O Departamento de Justiça dos EUA começou a divulgar milhares de documentos há muito aguardados sobre o caso de Jeffrey Epstein, o financeiro condenado por crimes sexuais. A divulgação, que inclui fotografias, registos de chamadas e depoimentos, está a ser feita de forma parcial e censurada, gerando críticas de encobrimento. Sob a administração Trump, o Departamento de Justiça deu início à libertação de "centenas de milhares" de documentos relativos às investigações sobre a rede de tráfico sexual liderada por Jeffrey Epstein, que tinha ligações a algumas das pessoas mais influentes do mundo.
Os ficheiros divulgados incluem novas fotografias com personalidades públicas como Bill Clinton, notas pessoais e registos telefónicos.
No entanto, a divulgação está a ser alvo de fortes críticas por ser apenas parcial e por os documentos estarem fortemente censurados.
O prazo legal para a divulgação integral dos ficheiros terminou esta sexta-feira, mas o Departamento de Justiça falhou o cumprimento, o que levou os democratas a acusarem a administração Trump de violar a lei federal e de promover um "encobrimento" dos factos.
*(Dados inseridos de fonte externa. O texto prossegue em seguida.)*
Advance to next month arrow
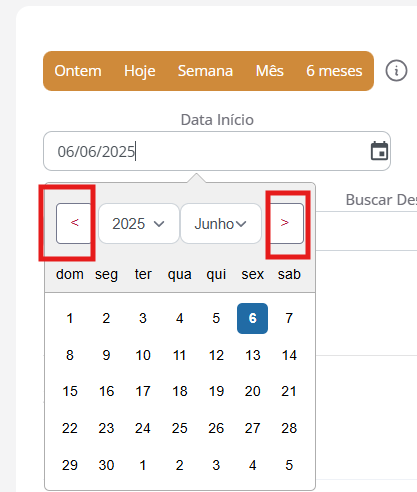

Os opositores prometem analisar todas as opções legais para exigir a total transparência do processo.
O caso do bilionário, encontrado morto na sua cela em 2019, continua a gerar controvérsia e a alimentar teorias da conspiração, envolvendo figuras proeminentes da política e da sociedade.
Em resumoA aguardada divulgação de documentos sobre o caso Jeffrey Epstein foi iniciada pelo Departamento de Justiça dos EUA, revelando fotografias e registos. No entanto, o processo está a ser marcado por forte censura e pelo incumprimento do prazo para a divulgação total, o que levou a acusações de encobrimento contra a administração Trump.